Ex falso quodlibet is a principle of classical logic stating that anything can be proven by using a contradiction as a premise. In our example, ex falso quodlibet says that we can use the ‘true contradiction’ C to prove any statement to be true, regardless of whether the statement is actually true or not.

But wait, this means that we can prove that all “false” things are “true”, and then … everything is true! Ex falso quodlibet shows us that letting a contradiction slip into a logical framework eliminates any way of distinguishing between truth and falsehood.

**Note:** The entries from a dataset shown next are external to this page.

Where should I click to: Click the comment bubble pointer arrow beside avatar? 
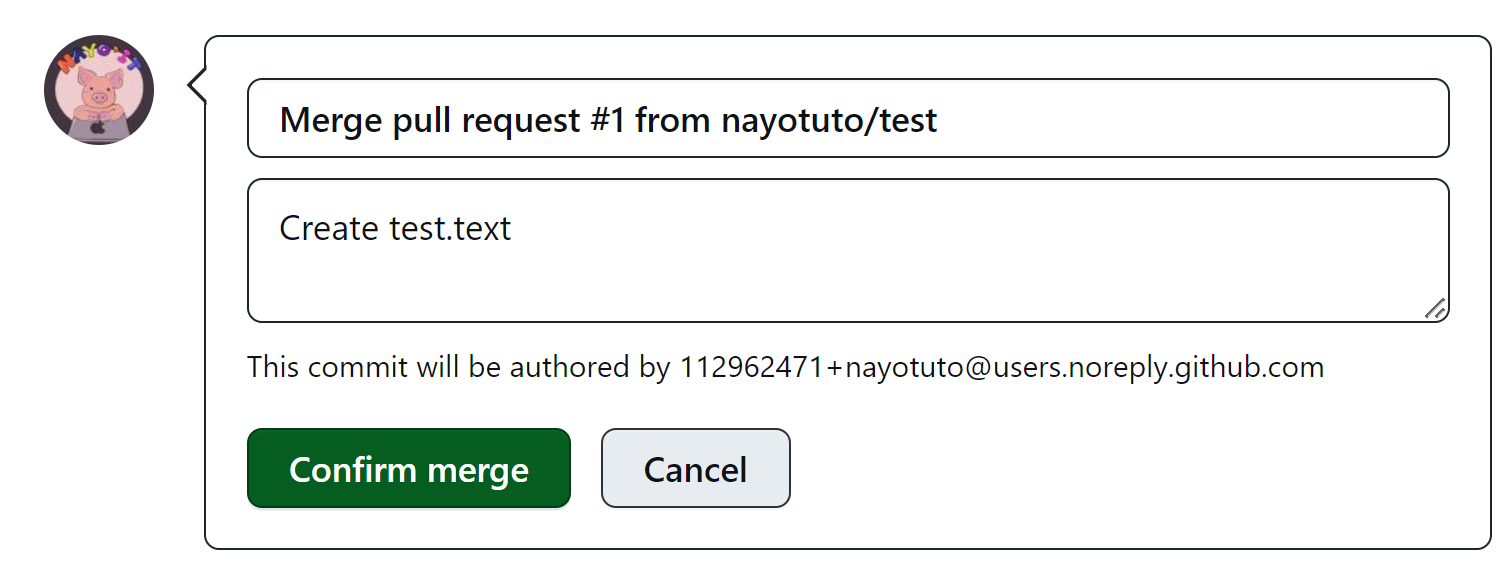click(196, 86)
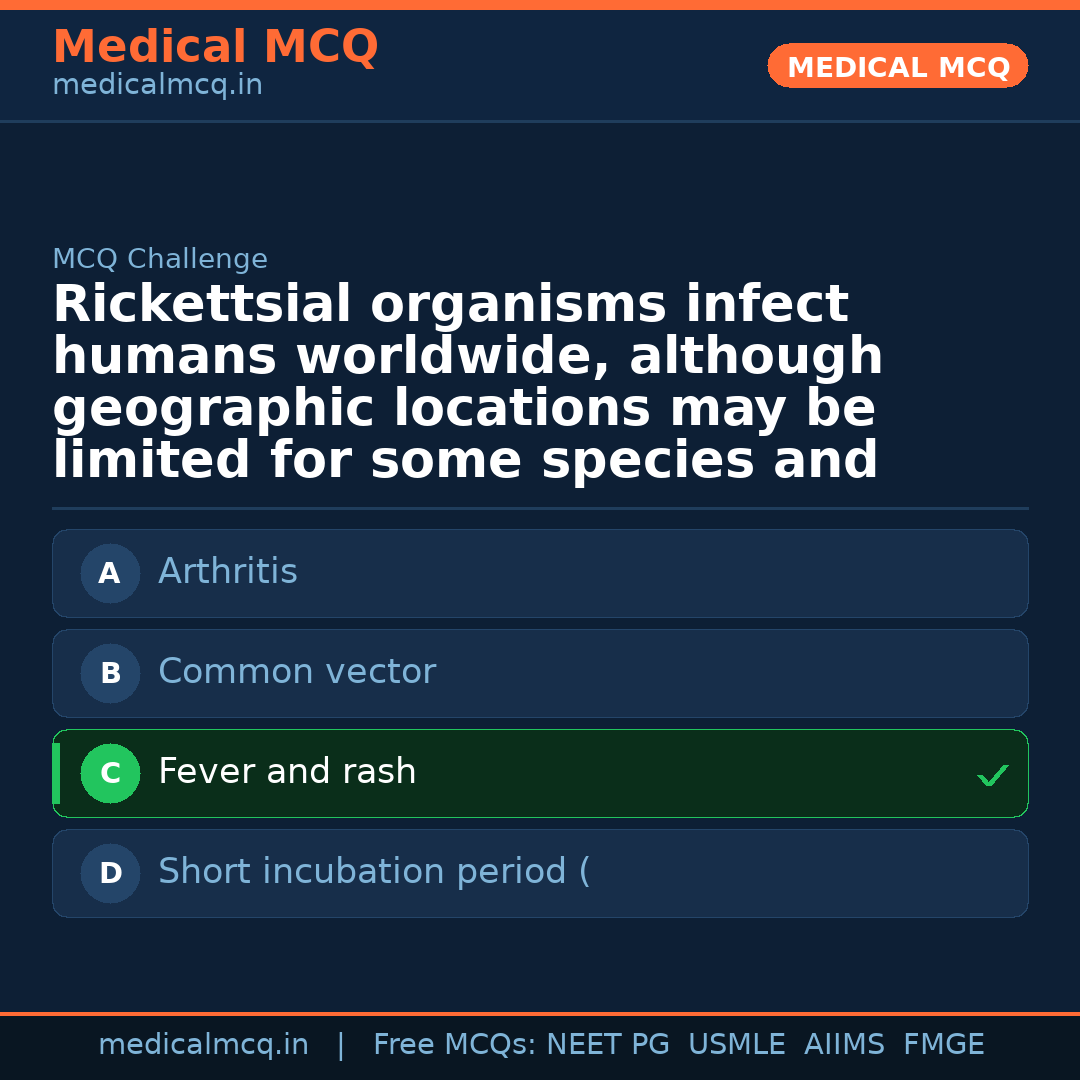Select USMLE in the footer
The width and height of the screenshot is (1080, 1080).
tap(736, 1045)
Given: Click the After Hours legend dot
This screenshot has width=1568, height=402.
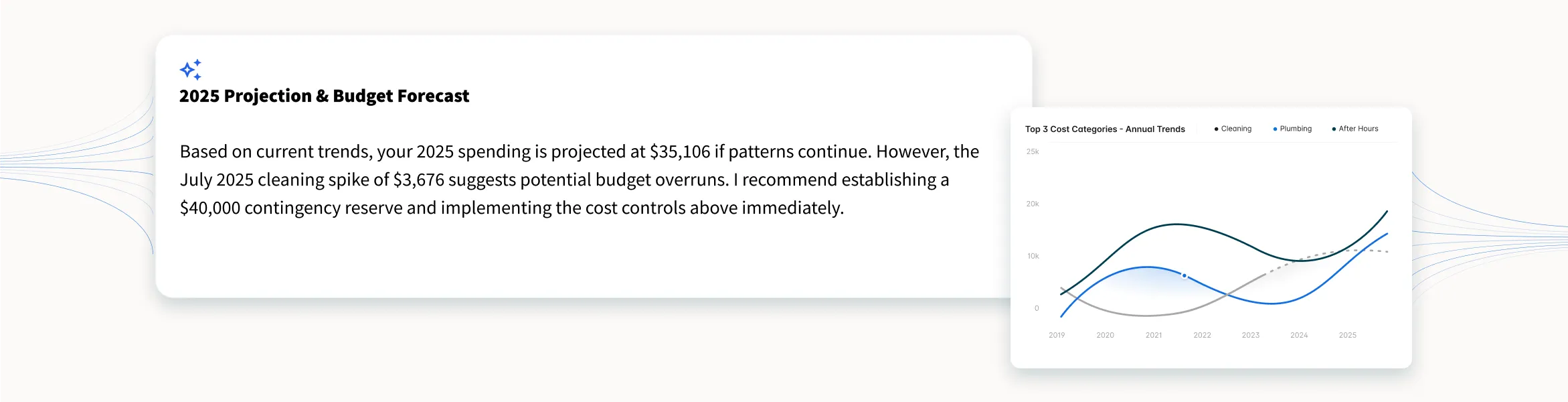Looking at the screenshot, I should [x=1334, y=129].
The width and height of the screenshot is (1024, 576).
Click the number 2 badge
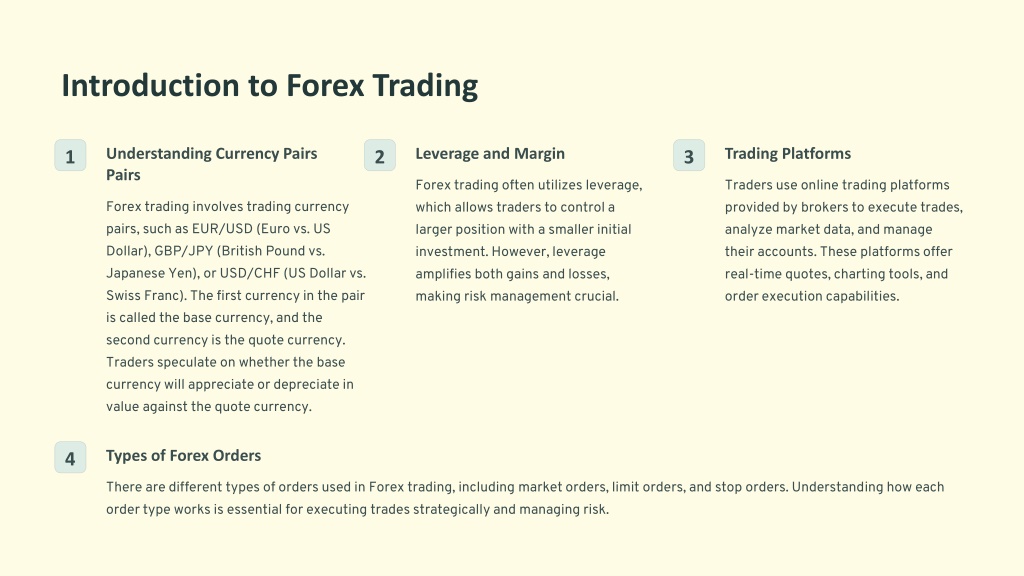[379, 155]
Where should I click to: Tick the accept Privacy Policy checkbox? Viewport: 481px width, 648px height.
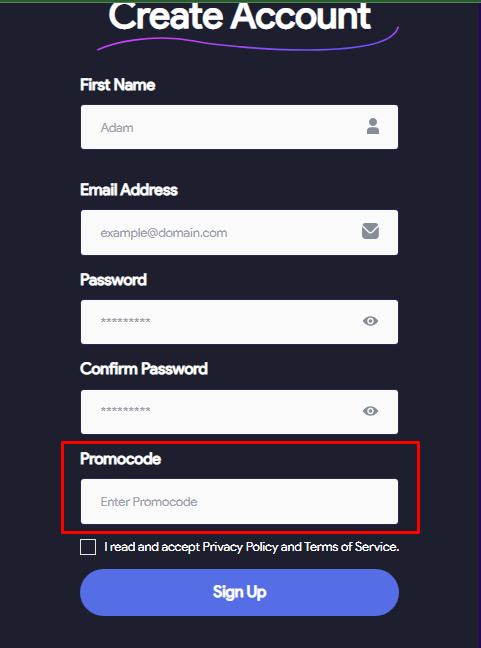tap(88, 547)
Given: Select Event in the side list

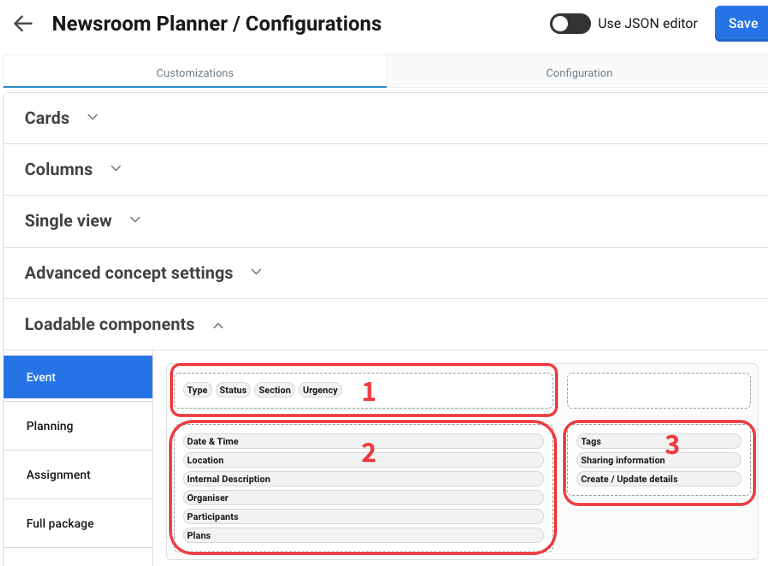Looking at the screenshot, I should 77,378.
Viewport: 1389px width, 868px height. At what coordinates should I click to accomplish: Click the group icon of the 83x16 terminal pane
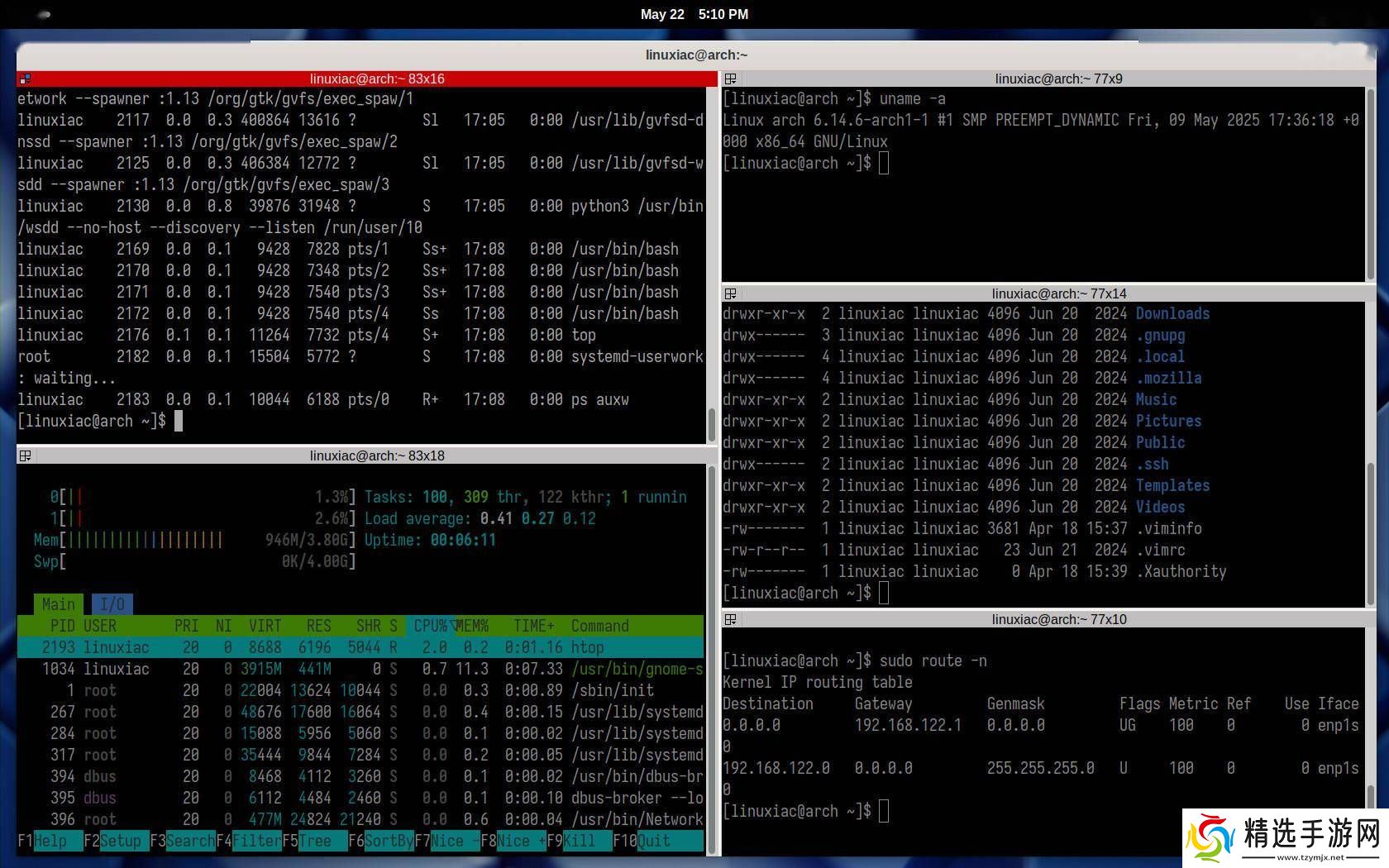pyautogui.click(x=25, y=79)
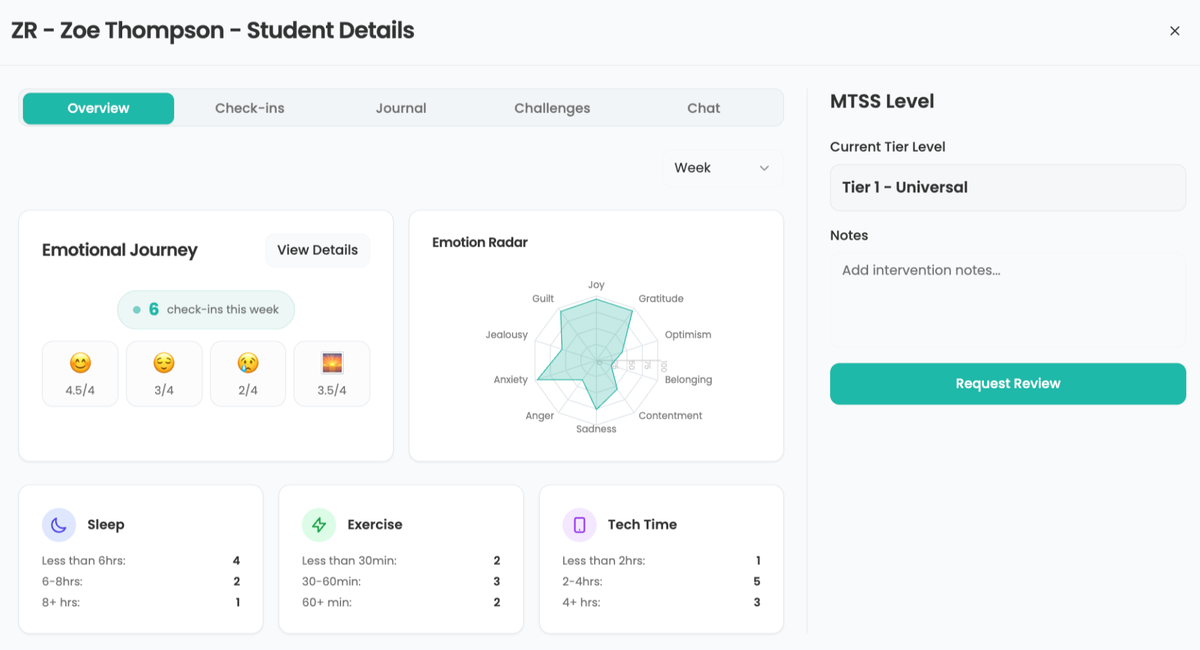
Task: Click the '6 check-ins this week' badge
Action: (206, 310)
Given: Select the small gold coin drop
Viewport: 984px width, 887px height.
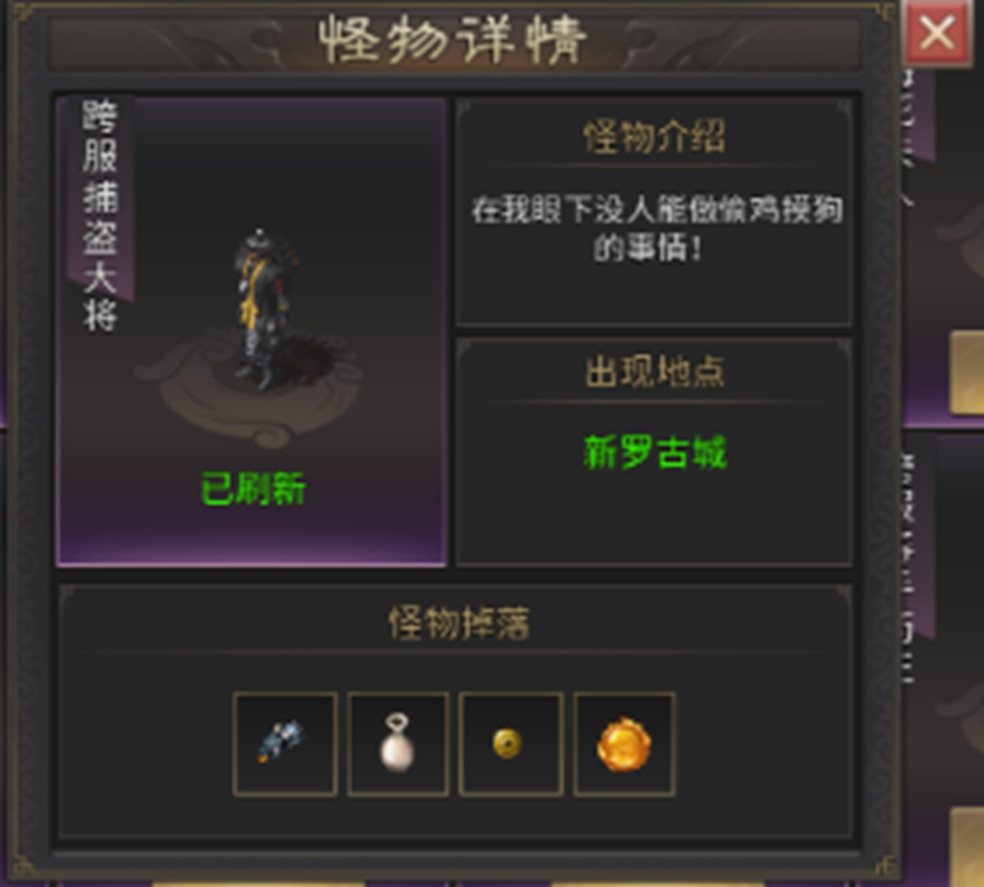Looking at the screenshot, I should coord(511,744).
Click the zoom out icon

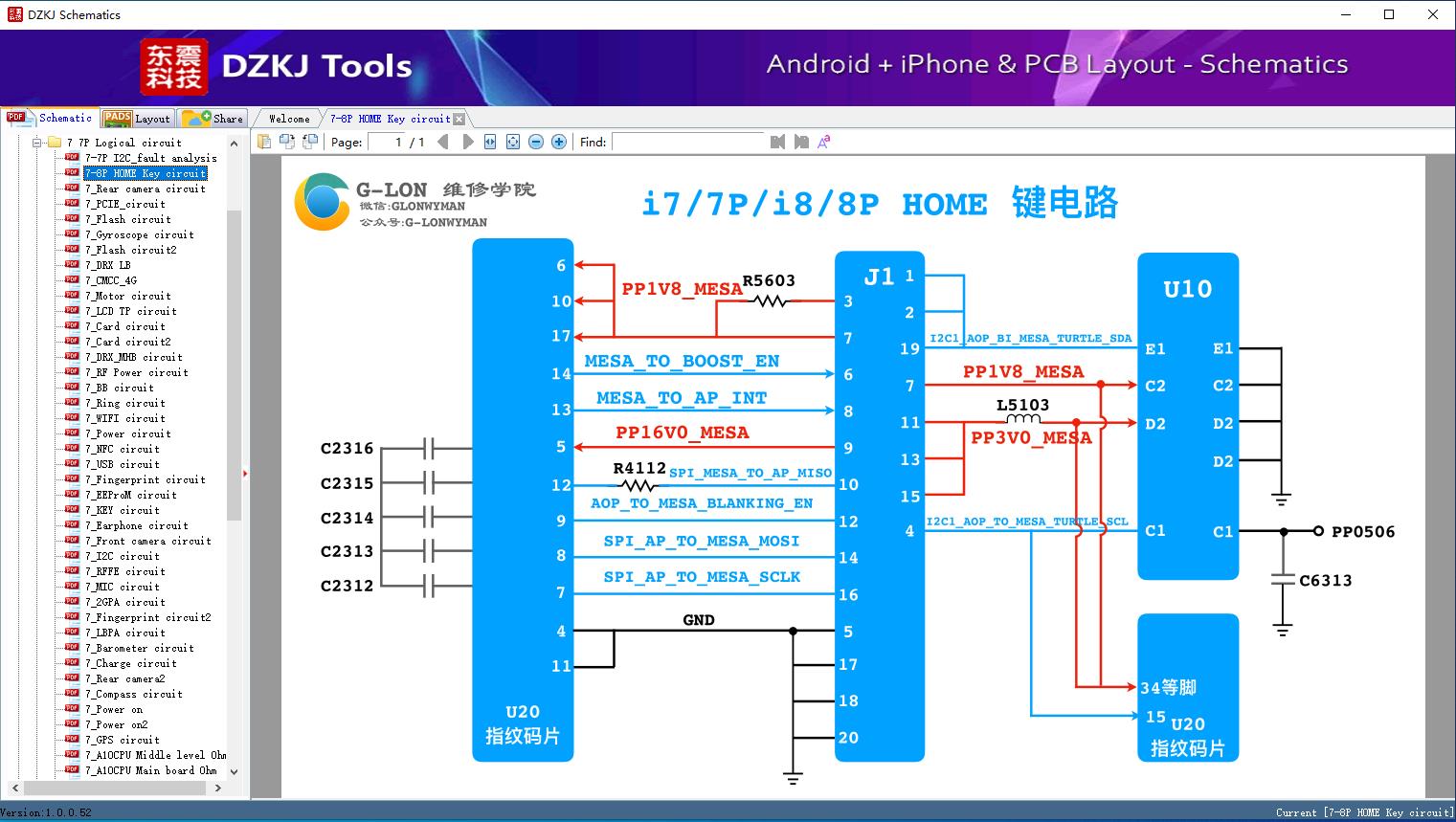tap(536, 142)
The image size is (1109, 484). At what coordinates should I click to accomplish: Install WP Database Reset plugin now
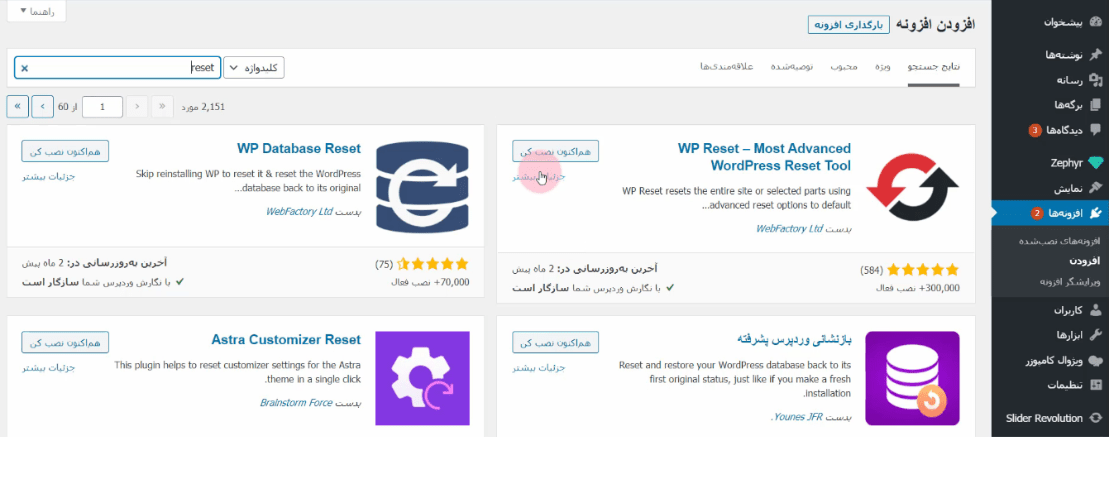(x=65, y=151)
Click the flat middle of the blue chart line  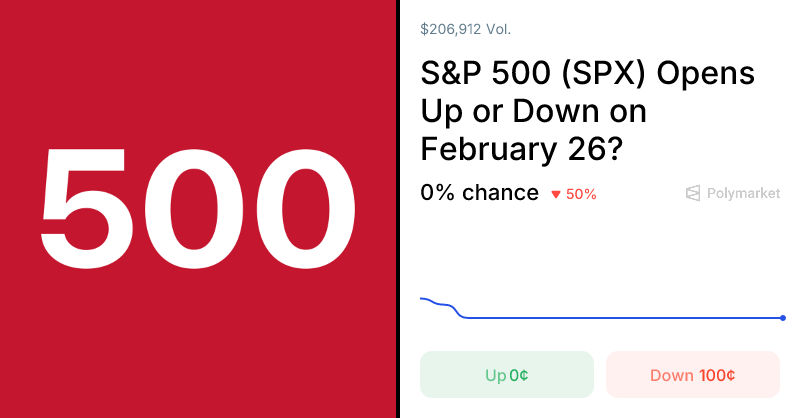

In a way, allowing that single contradiction in as a truth causes the entire framework to ‘explode’ (ex falso quodlibet is also called the principle of explosion).

But besides being useful in proofs and in bending minds, what real-world significance does this have? It may help defend the claims that one probably shouldn’t believe false things, and that it’s probably a good idea to correct inconsistencies in things that one believes. Because otherwise, those contradictions could be used as evidence to ‘prove’ other false ideas. Easier said than done, but ex falso quodlibet illustrates some downsides to keeping C around.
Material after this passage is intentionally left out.